:: GIVEN PASSAGE ::

This project is about programming the PCA algorithm with the challenge of using as less as possible any of the built-in functions available in the numpy python package that could solve any big step of the algorithm (like finding the eigen values/vectors 😏).
Disclaimer: This GitHub is not about covering PCA in its deepest meanings. This is just for me and to help any other students that might stumble upon this page and who are stuck with their own implementation of a PCA algorithm. Also, feel free to download this project and to customize (like the plots) it as you want! We'd be really curious to see how good you could improve these horrendous plots! 😆
!!Spoiler alert!!
We half-failed on this one because we still used numpy so.. mea culpa. 😅 But we stuck to the very basic one, so keep reading, you might find what your're looking for! 😉)
Simply put, PCA is a technique used to point out variation and bring to light strong patterns in a dataset. Oftenly, it is used to make data easy to explore and visualize.
In this implementation, we use the power iteration algorithm to find the new components. First, we apply the algorithm on our sample data, which allows us to find the biggest eigen value and its associated vector. This forms our first principal component. Then, by excluding one dimension (associated with the first new component) from our sample data, we apply apply the algorithm again. We repeat this process until we found all the new components (i.e. all the eigen values/vectors). This kind of procedure is called a deflation method (or at least in French, sorry for my fellow speaker of English 😥).
Pretty straightforward, isn't it?
Our code lets you personalize your PCA to different degrees. First, you can use either CSV or XLS files (with only one worksheet). If you choose to go with a CSV file, you can also specify the delimiter if you're against the flow and don't use commas like everybody (no judgment). Then, you can precise the percentage of restitution you desire to have with your PCA. Depending on that, the results of our program might differ.

:: GIVEN INFORMATION ::
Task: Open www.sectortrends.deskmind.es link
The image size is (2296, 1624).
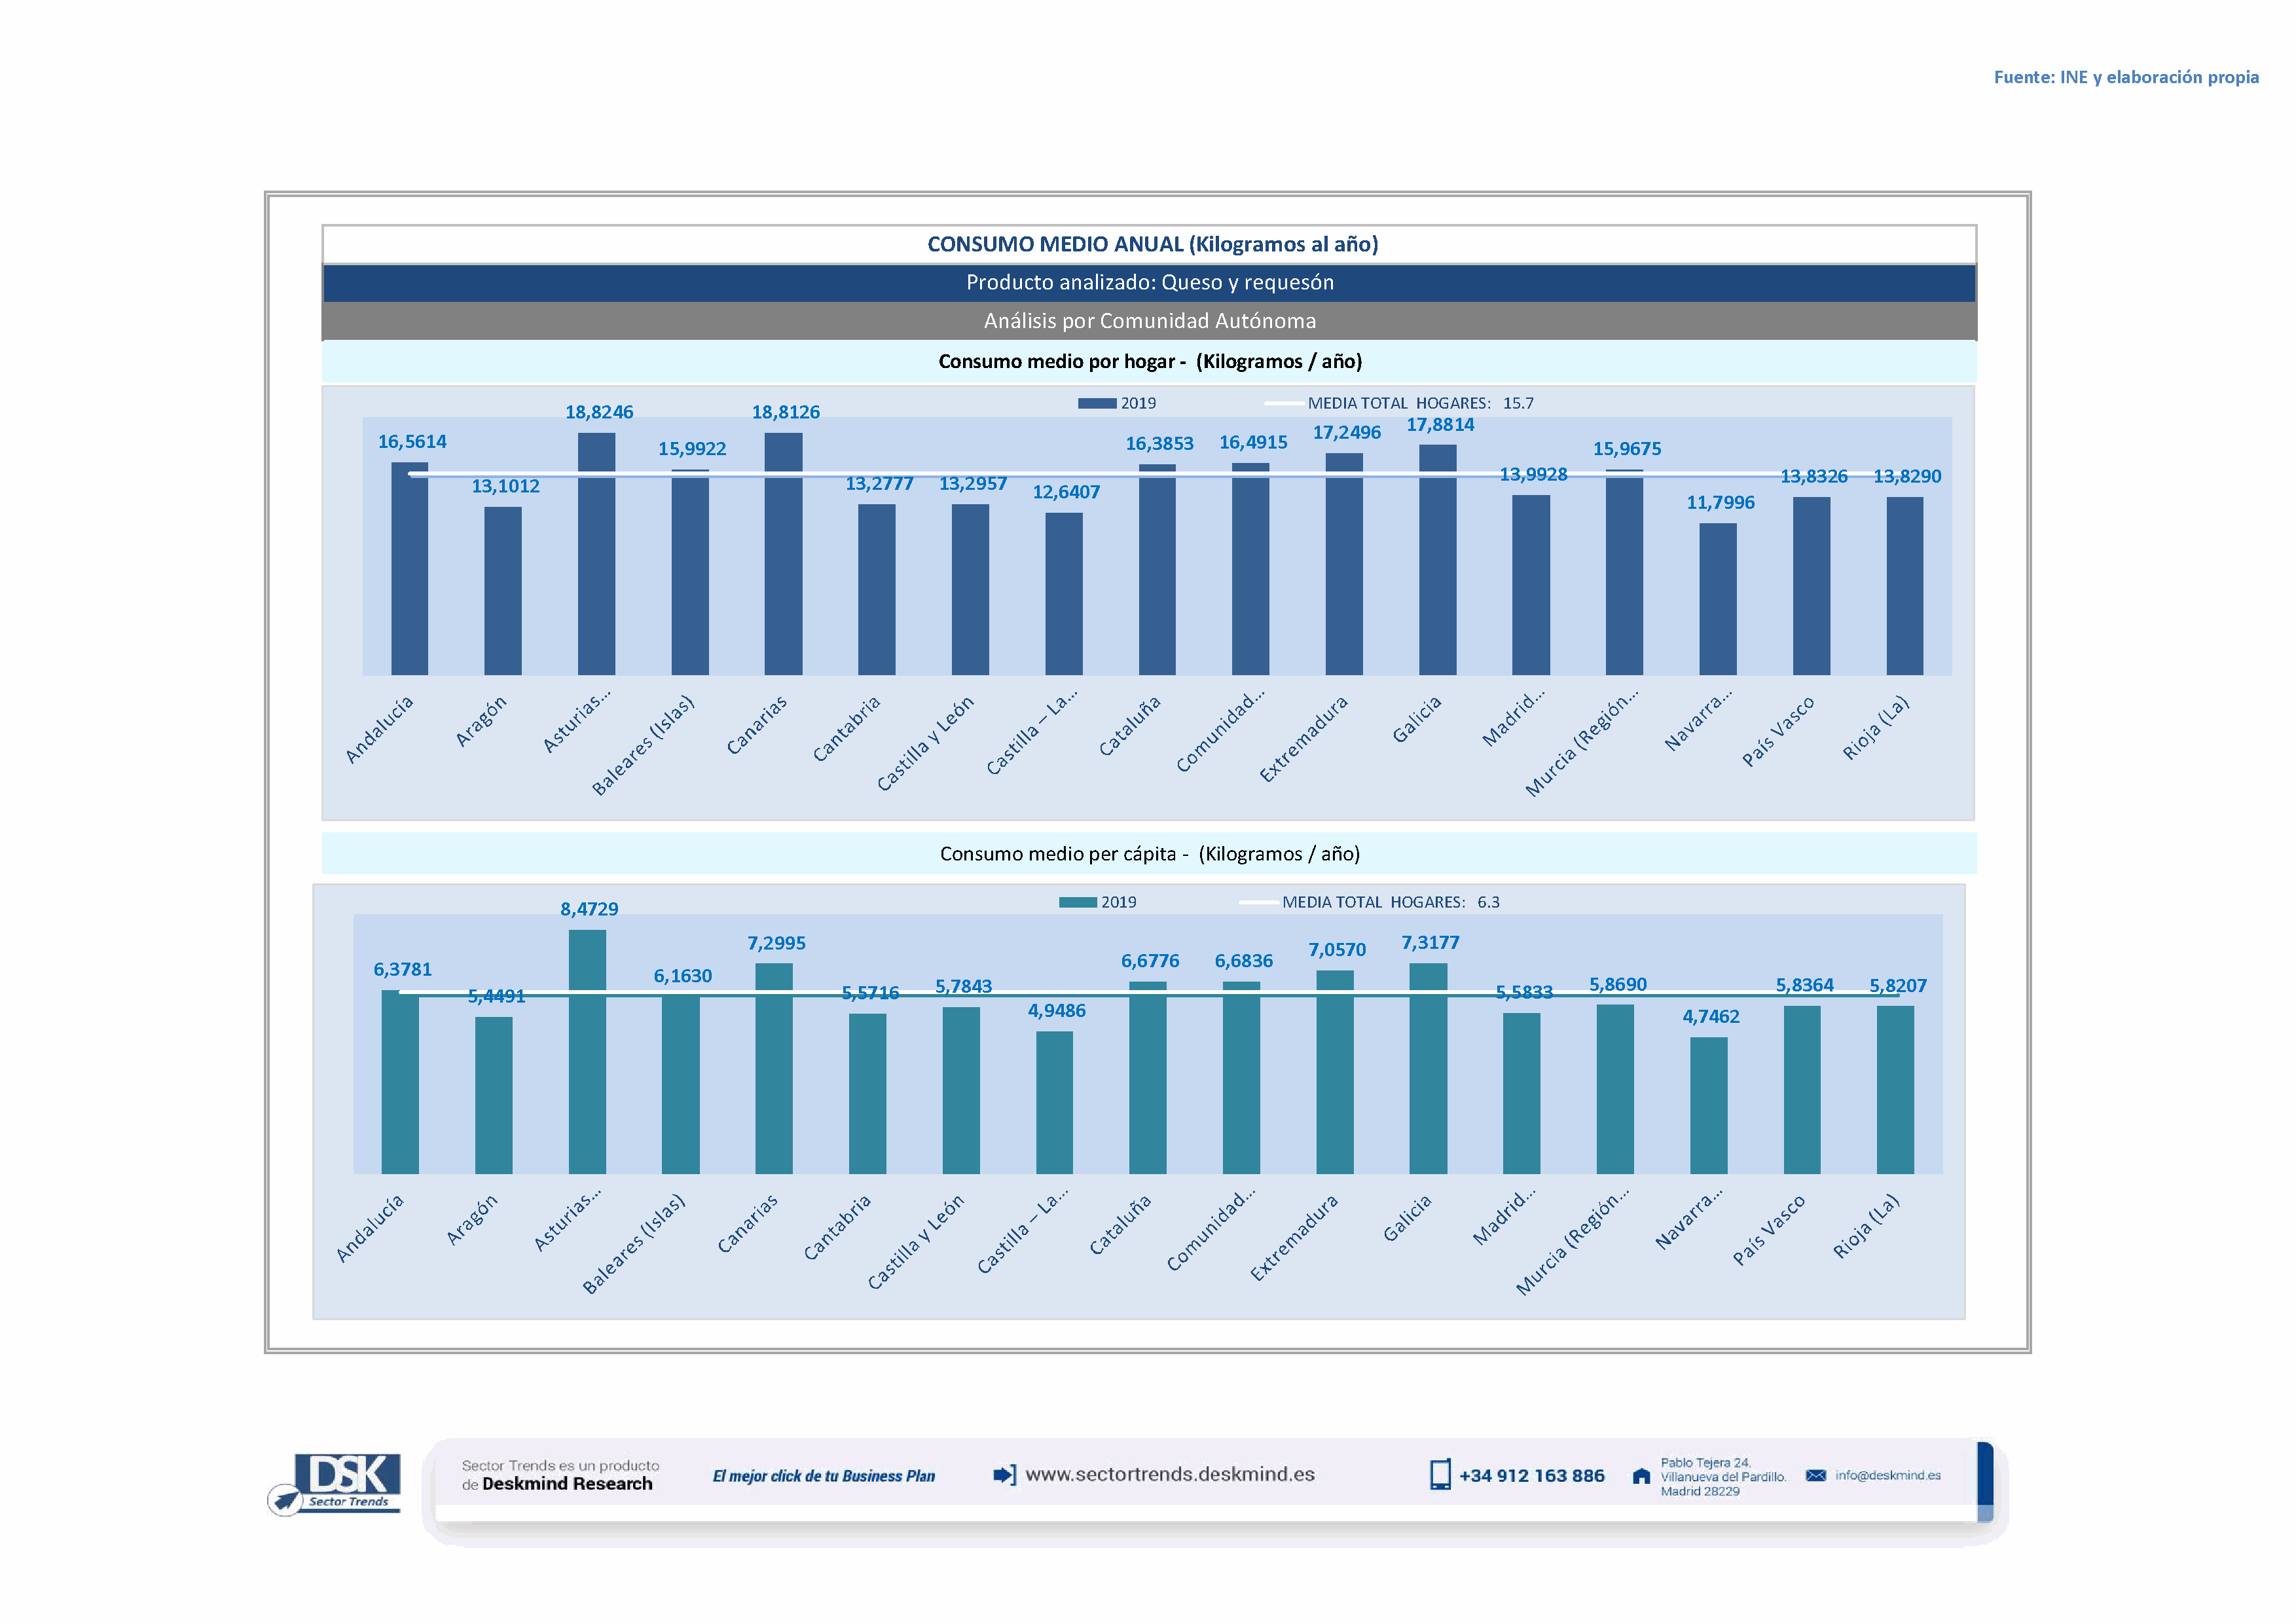Action: coord(1169,1474)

:: DIRECTIONS ::
Continue the PCA project description above, starting right after its last sentence.

:: RESULT BELOW ::
If 2 components are enough to be over the user's percentage, the plots will be displayed in 2D. However, if 2 components are not enough to satisfy the user's percentage, the plots will be displayed in 3D, with 3 components. Since human brains cannot understand over 3 dimensions, we don't display more than 3 components (not that we actually could 😕).
Finally, the program lets you save the numerical results in a text file or just prompt everything in the terminal if you don't want to save.
Only Numpy, Matplotlib and xlrd (while not mandatory for the user) are required to run this project. Check out the requirements.txt
file for no more details.
It is best practice to use a virtual environment with your python project, so I encourage you to check out virtualenv. Of course there are tons of alternatives, but this one is pretty simple to setup and to configure, as it is integrated to Python directly since version 3.3.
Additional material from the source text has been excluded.